Una cosa es convencer, otra distinta es mostrar opciones

Es parte del proceso del “darse cuenta” ir viendo que ciertas actitudes, comportamientos o formas de pensar nos hacen bien, nos aligeran la carga, nos aportan salud, nos permiten mayor conexión con el flujo de la vida, etc. Cuando nos damos cuenta de que hemos “encontrado” ese algo que nos hace sentido, el riesgo inmediato es querer que los demás hagan lo mismo.

Se nos olvida que ese “darse cuenta” es personal, que lo que tiene sentido para mí, no tiene porqué tenerlo para el otro, y que está muy bien que así sea.

Nos sentimos tan bien, estamos tan autoconvencidos de que estamos contentos, que nuestro camino es “el camino” que llegamos al extremo incluso de querer imponerlo a los otros, sobretodo a aquellos que amamos, ya que los queremos tanto, que también queremos que estén sanos y felices como nosotros.

Nos olvidamos que ese amar es dejar que el otro sea como es, olvidamos que es un acto de amor tener respeto por el ritmo del otro, por la visión del otro, que en todo momento también es válida, ya que proviene de su contexto vivencial y ¿quién soy yo para juzgar lo que ha vivido el otro?

Una cosa es convencer, otra distinta es mostrar opciones. Si viéramos cuanto tiempo y energía perdemos defendiendo creencias, intentando imponerlas, dejaríamos de inmediato nuestros intentos de convencer al otro.

En este contexto, el verdadero acto enraizado en el amor sería el mostrar la opción. Mostramos nuestra opinión, nuestra visión, nuestro actuar frente a esto o aquello, pero recordando siempre que el otro es perfectamente libre de tomar lo que le estamos mostrando o no.

Nuestro trabajo en el ámbito del mostrar siempre llega hasta la “mitad del camino”, la otra mitad depende de los demás.
Se sintonizarán con lo que nosotros estamos mostrando aquellos que estén abiertos a hacerlo, y lo mismo nos pasará a nosotros cuando alguien nos venga a contar sus cuentos: nos sintonizaremos con aquellos que nos hagan sentido.

En este proceso ayuda mucho la visión crítica, el pensamiento abierto, que logra aceptar que todas las miradas son válidas. Ayuda a ir ampliando la mirada el ver en el otro a un igual, a alguien que siente igual que yo, pero cuya historia lo ha cargado con una batería de creencias distinta a la mía.

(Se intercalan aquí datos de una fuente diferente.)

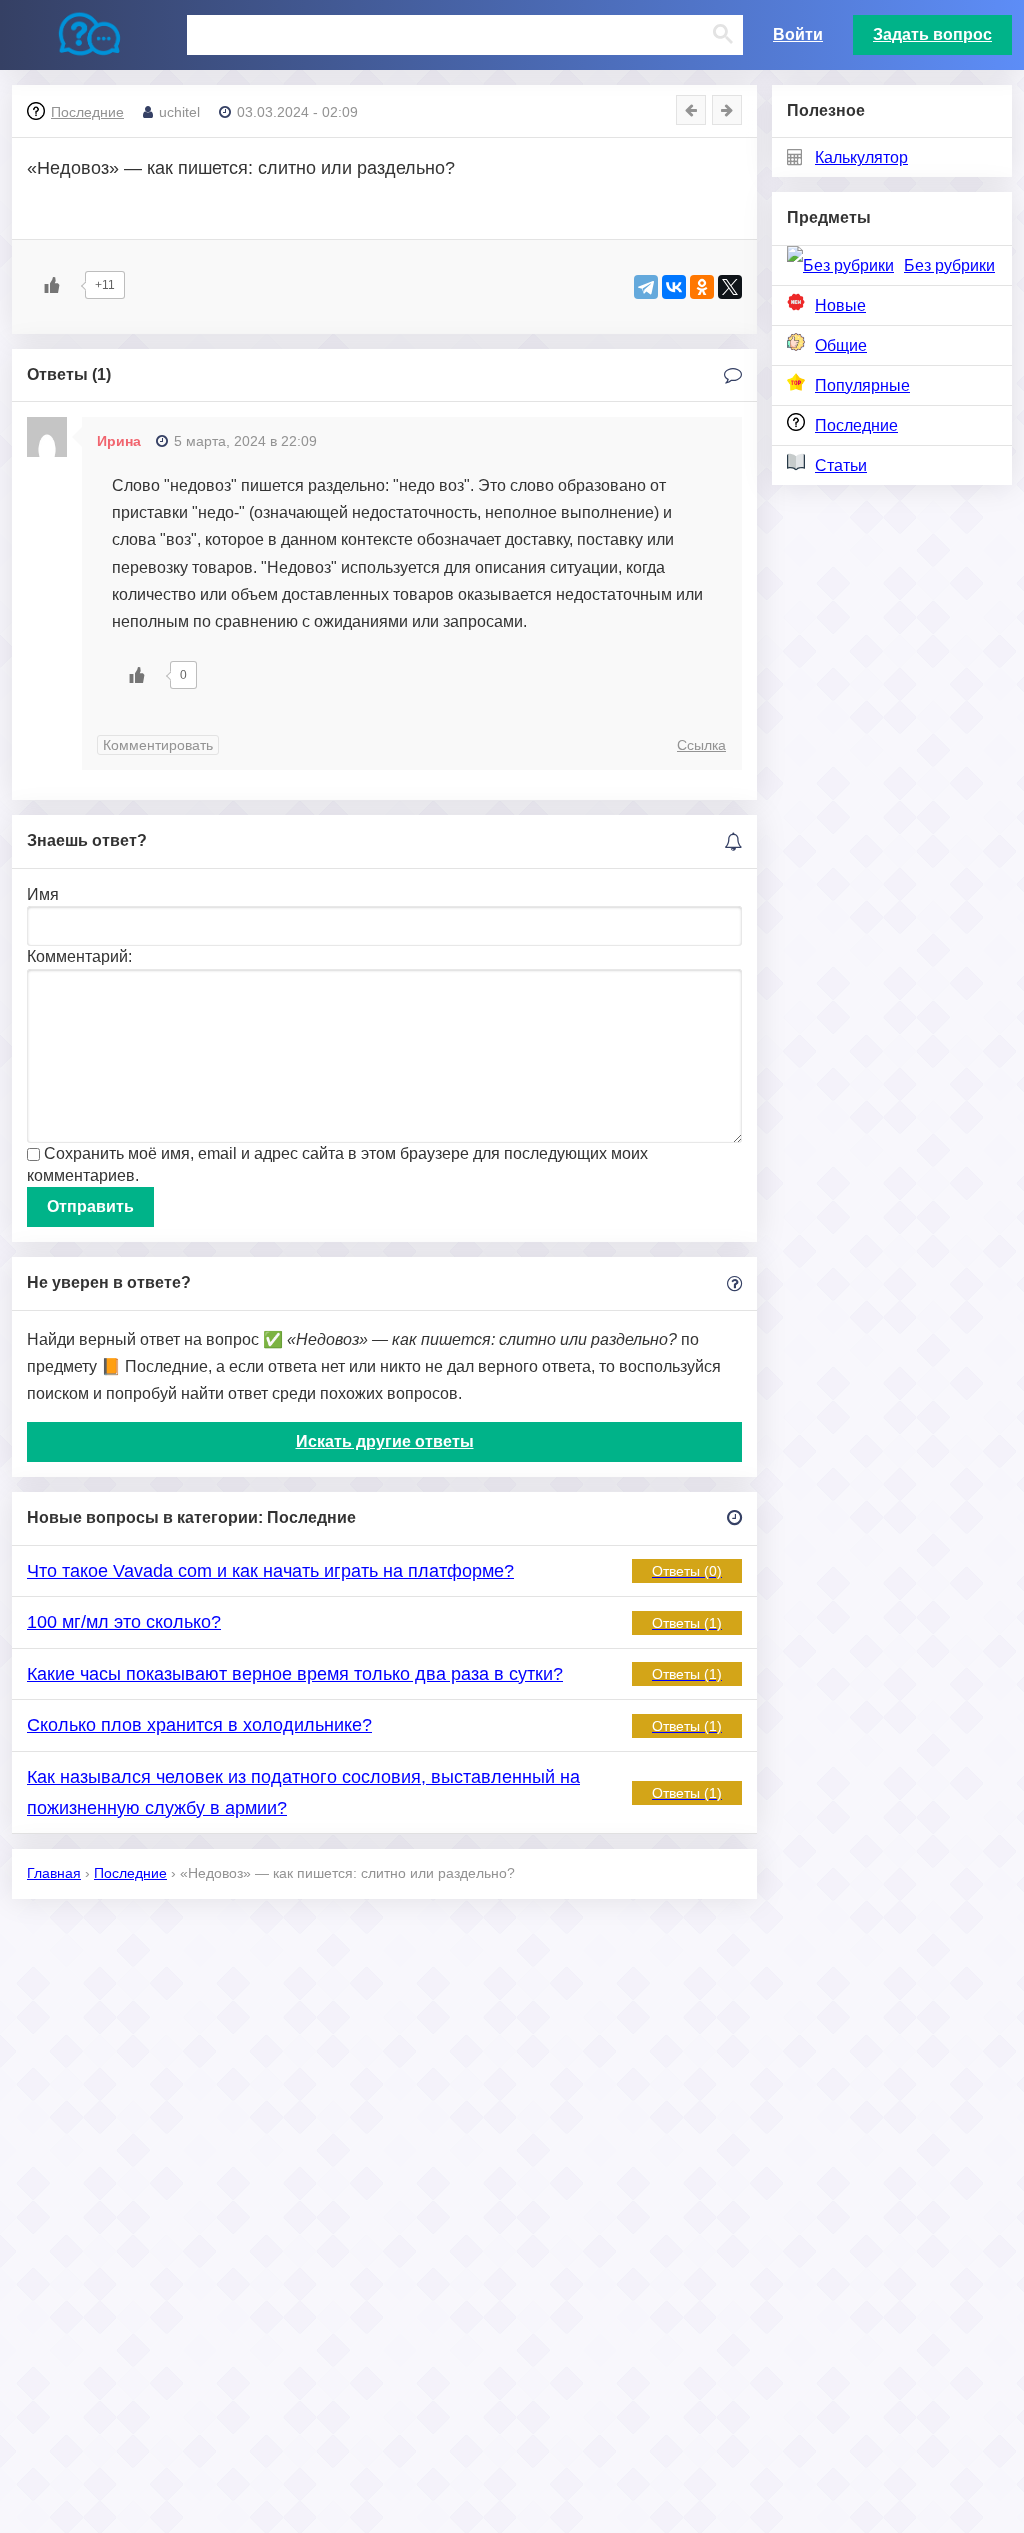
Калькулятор (861, 157)
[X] (730, 287)
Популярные (862, 385)
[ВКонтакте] (674, 287)
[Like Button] (52, 285)
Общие (841, 345)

En etapas posteriores del darse cuenta uno podría incluso prescindir de las creencias y opiniones personales, porque reconocemos que nos cargan con un peso que necesitamos soltar para viajar ligeros. Una vez ahí se nos haría evidente que el querer convencer a los demás es un ejercicio inútil que nos saca de la vivencia, que nos impide entregarnos por completo a aquello que nos hace sentido a nosotros, ya que estamos más preocupados de lo que piensa el de al lado.
Mostrar opciones, sin convencer a nadie, probablemente sea la vía más efectiva para entregar ese mensaje que tanto nos urge comunicar.